PHQ-9 and Suicide Prevention
January 22, 2016
The PHQ-9 Depression Questionnaire was found to predict both suicides and suicide attempts among a sample of people being treated for depression as outpatients. This research also revealed that the risk of suicide attempts and suicides “emerged over several days and continued to grow for several months” which confirms “the need for sustained and organized follow-up care.” The authors cautioned that their results could not be used as evidence to justify population-based screenings in non-clinical settings.
The authors also suggested that instruments developed to specifically focus on suicidal ideation as a predictor of suicidal behavior might measure risk more accurately that the PHQ-9 since it was “designed to measure depression severity rather than identify risk of suicidal behavior”
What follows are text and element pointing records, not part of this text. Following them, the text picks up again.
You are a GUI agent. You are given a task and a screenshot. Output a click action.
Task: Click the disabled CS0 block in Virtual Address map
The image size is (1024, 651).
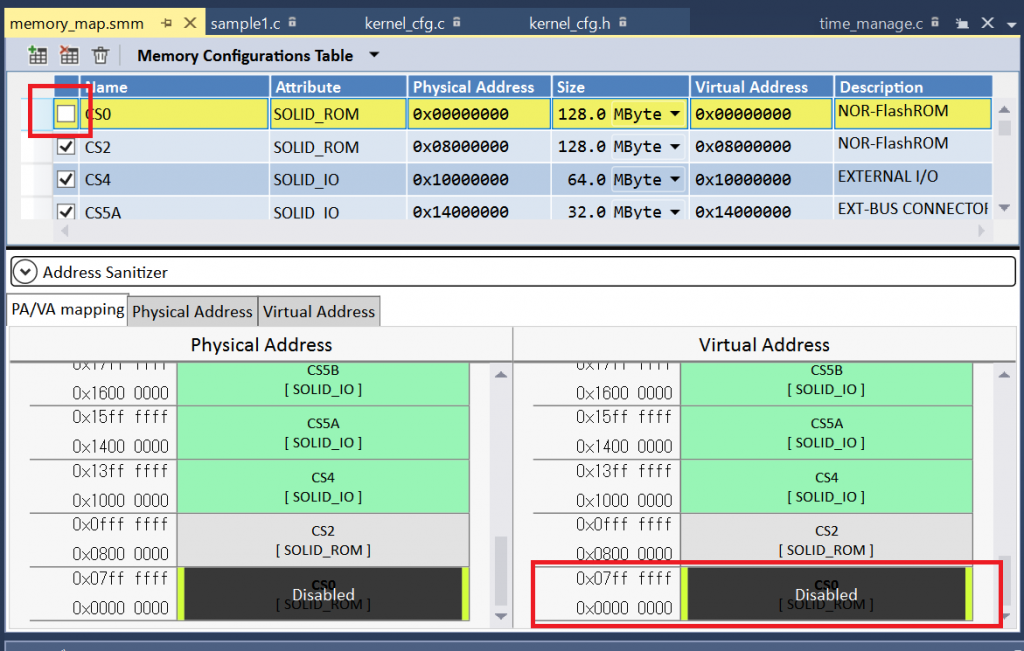click(825, 594)
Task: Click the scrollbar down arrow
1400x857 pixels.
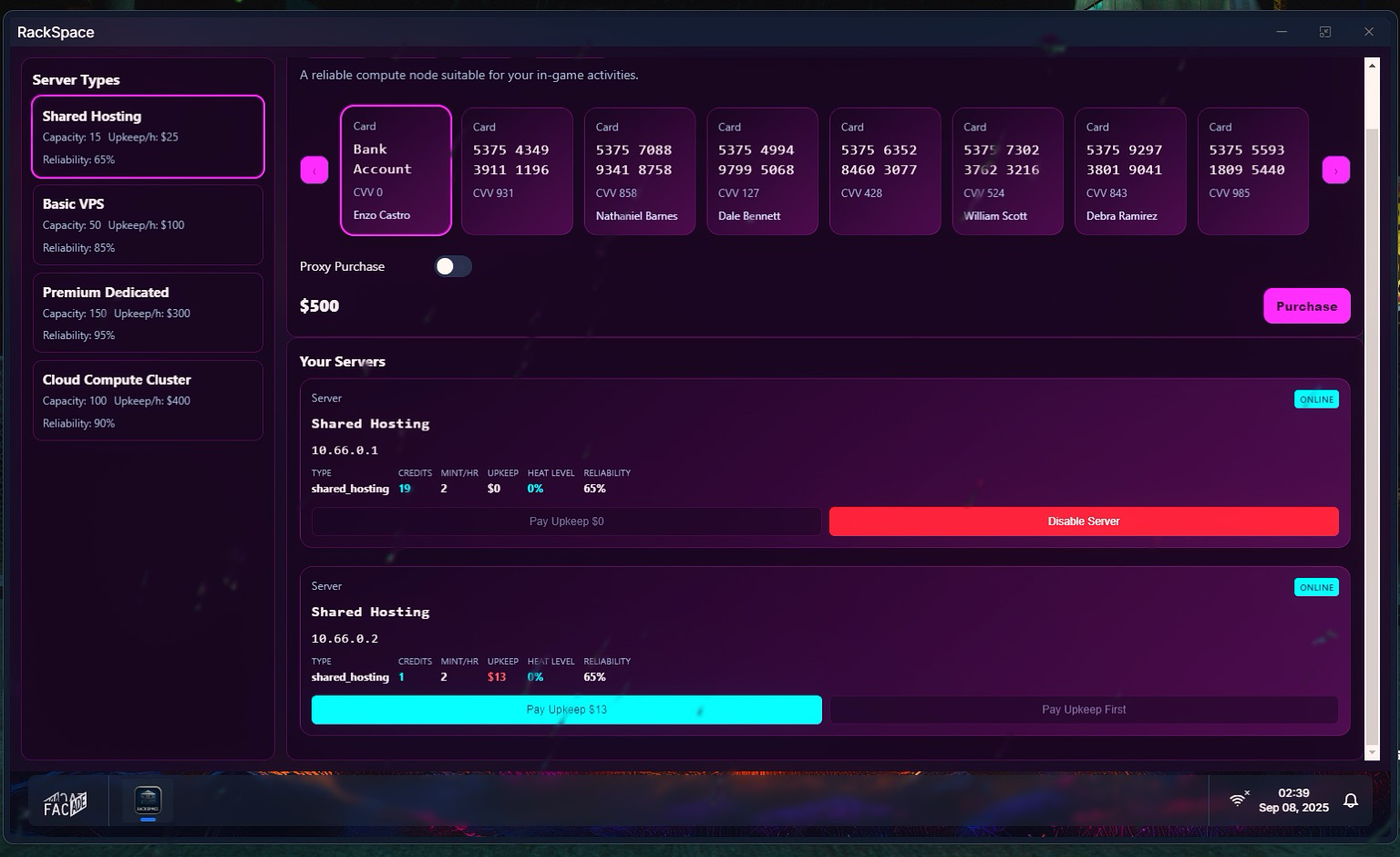Action: pos(1372,752)
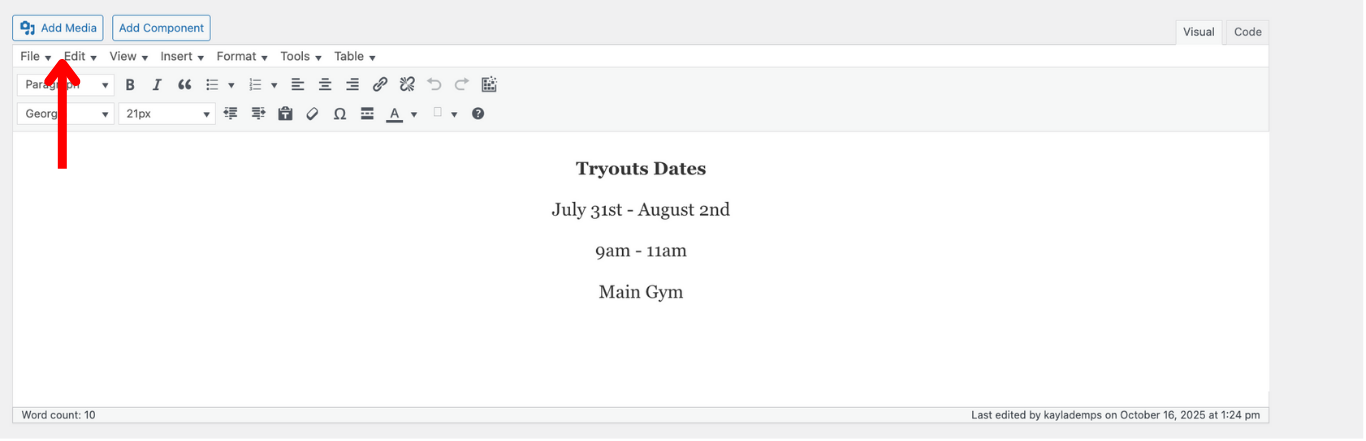The image size is (1366, 441).
Task: Open the keyboard shortcuts help icon
Action: coord(478,114)
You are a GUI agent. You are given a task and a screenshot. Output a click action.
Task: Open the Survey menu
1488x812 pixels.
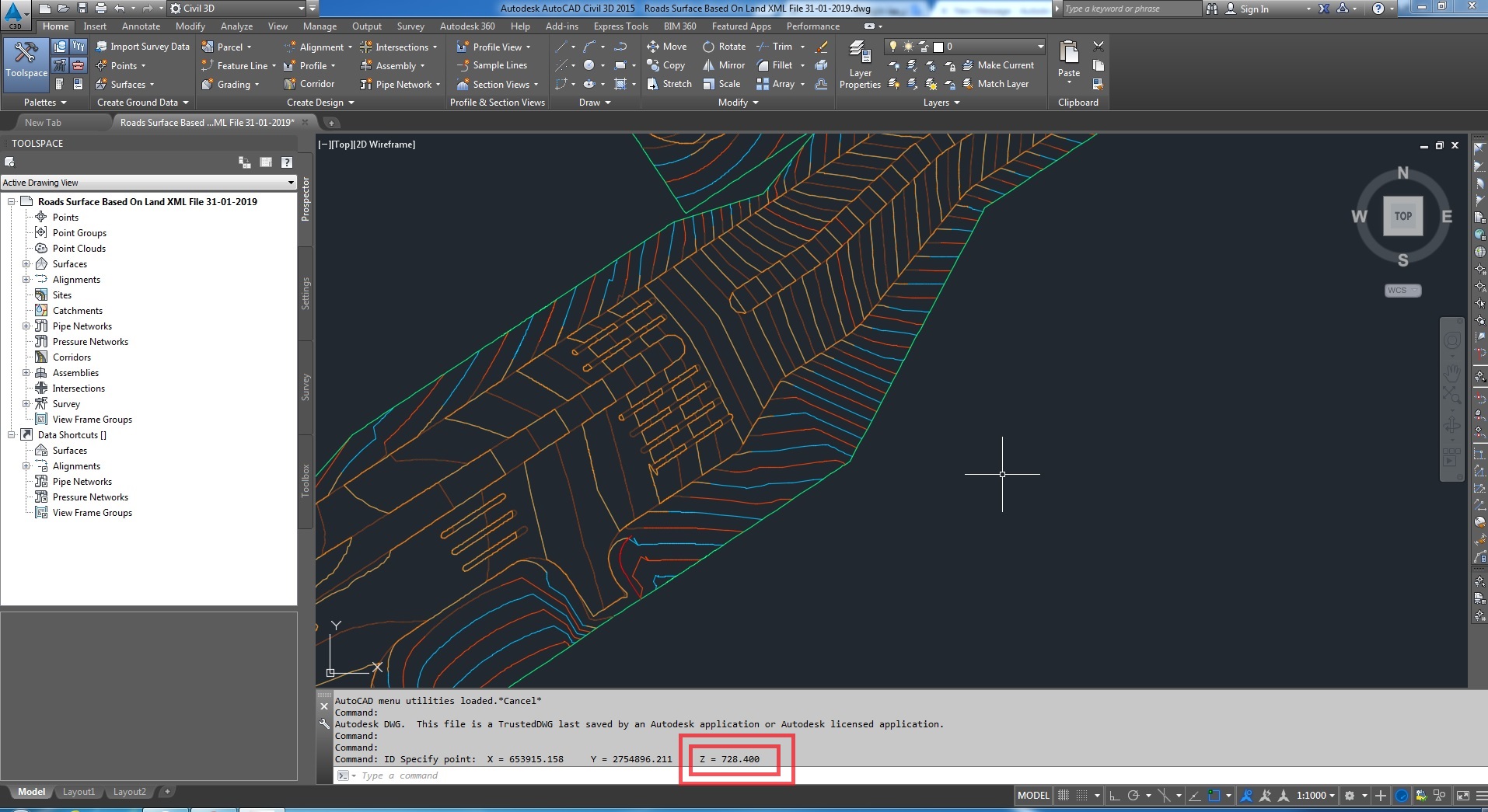[x=411, y=26]
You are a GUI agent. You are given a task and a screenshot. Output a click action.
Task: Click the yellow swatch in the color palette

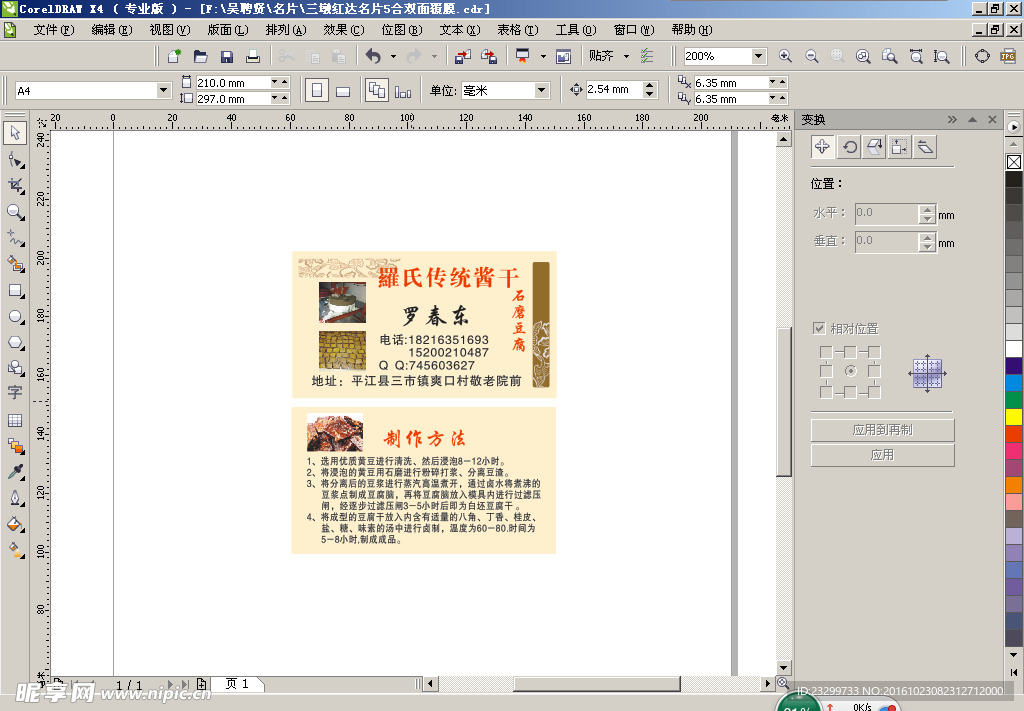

Among outpatients being treated for depression, a positive response to Question 9, which asks about “thoughts that you would be better off dead or of hurting yourself in some way” predicted both suicide attempts and suicides over the next year despite the differing patterns of risk for these behaviors (e.g. older people, especially men, were more at risk for suicide, younger people were more at risk for attempts). The 13 percent of the sample who reported ideation “nearly every day” or “more than half the days” in the previous two weeks accounted for 53 percent of suicide attempts and 54 percent of suicides in the sample over the year after the questionnaire was administered.
Simon, G. E., Rutter, C. M., Peterson, D., Oliver, M., Whiteside, U., Operskalski, B., & Ludman, E. J. (2013). Does response on the PHQ-9 Depression Questionnaire predict subsequent suicide attempt or suicide death? Psychiatric Services, 64(12), 1195-1202.